> [WHAT THE EXERCISE ASKS]: When you reach the line containing "Investors (570, 1675)", repeat it and every line after it exactly, stopping only at the end of the listing.
(DATA UNDER STUDY)
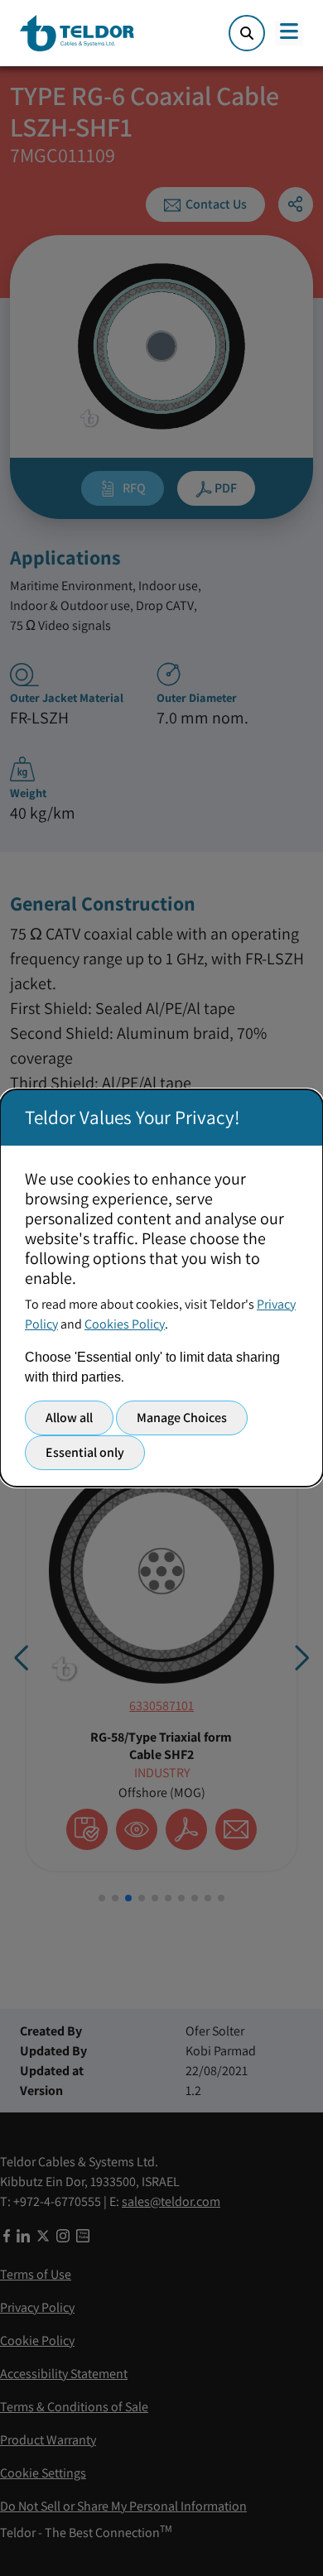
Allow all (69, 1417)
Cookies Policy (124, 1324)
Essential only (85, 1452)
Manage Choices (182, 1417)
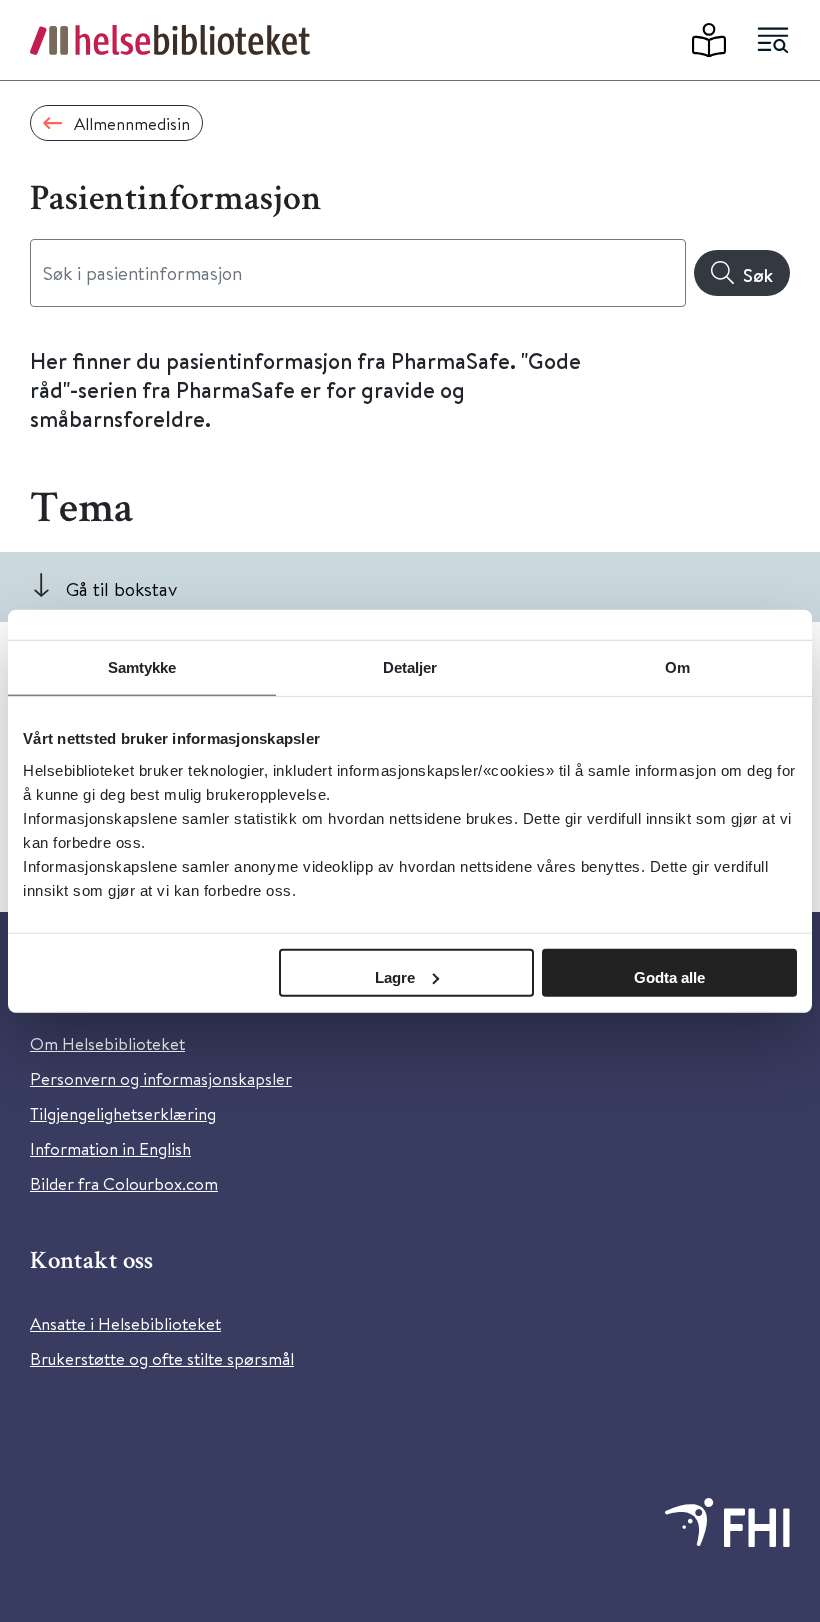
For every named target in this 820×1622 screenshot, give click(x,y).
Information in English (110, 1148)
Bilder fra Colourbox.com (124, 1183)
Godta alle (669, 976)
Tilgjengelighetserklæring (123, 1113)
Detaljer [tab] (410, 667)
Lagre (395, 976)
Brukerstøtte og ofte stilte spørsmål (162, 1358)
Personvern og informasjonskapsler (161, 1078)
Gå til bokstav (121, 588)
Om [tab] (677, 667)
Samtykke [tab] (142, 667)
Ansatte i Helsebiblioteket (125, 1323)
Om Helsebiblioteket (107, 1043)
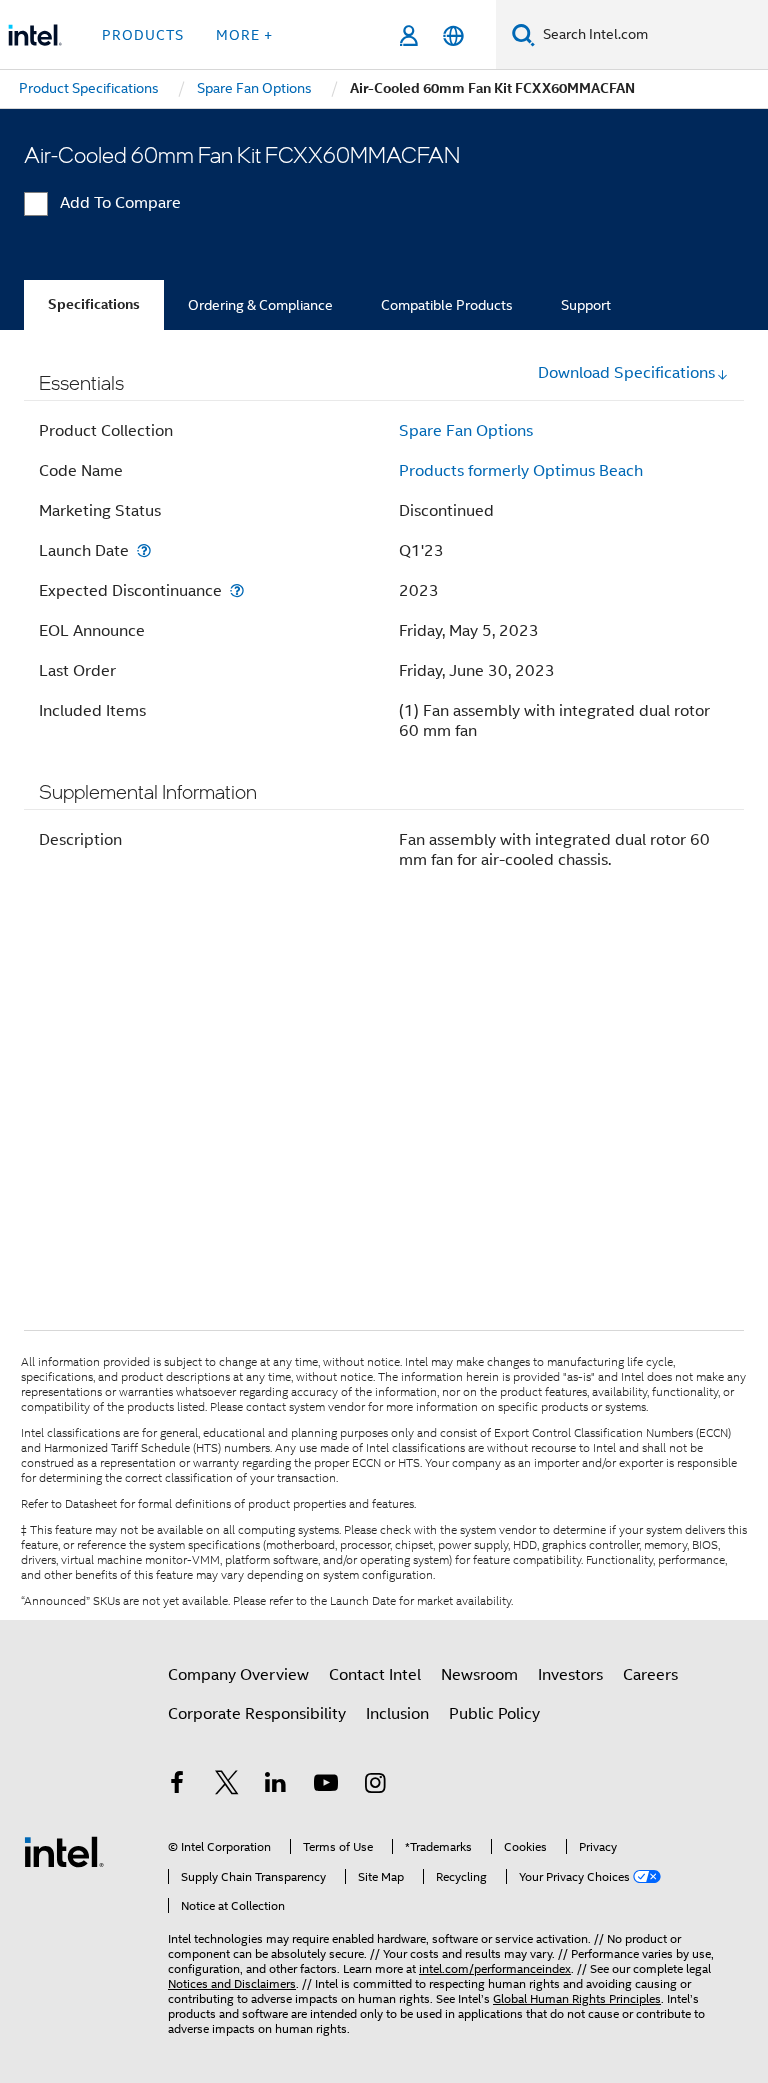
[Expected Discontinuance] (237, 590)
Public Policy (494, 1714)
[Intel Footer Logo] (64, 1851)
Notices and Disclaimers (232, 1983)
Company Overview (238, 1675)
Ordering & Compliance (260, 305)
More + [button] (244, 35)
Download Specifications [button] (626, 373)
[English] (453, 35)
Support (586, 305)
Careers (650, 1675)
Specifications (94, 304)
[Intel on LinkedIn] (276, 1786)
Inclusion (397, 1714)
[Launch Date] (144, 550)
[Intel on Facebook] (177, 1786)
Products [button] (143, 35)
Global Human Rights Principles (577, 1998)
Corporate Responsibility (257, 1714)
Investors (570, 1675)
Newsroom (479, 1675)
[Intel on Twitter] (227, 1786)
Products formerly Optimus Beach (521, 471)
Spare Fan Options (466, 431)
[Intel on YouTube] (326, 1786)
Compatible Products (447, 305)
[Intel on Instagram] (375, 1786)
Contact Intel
(End DATA UNDER STUDY)
> [RESPONSE TO THIS TASK]:
Investors (570, 1675)
Newsroom (479, 1675)
[Intel on Twitter] (227, 1786)
Products formerly Optimus Beach (521, 471)
Spare Fan Options (466, 431)
[Intel on YouTube] (326, 1786)
Compatible Products (447, 305)
[Intel on Instagram] (375, 1786)
Contact Intel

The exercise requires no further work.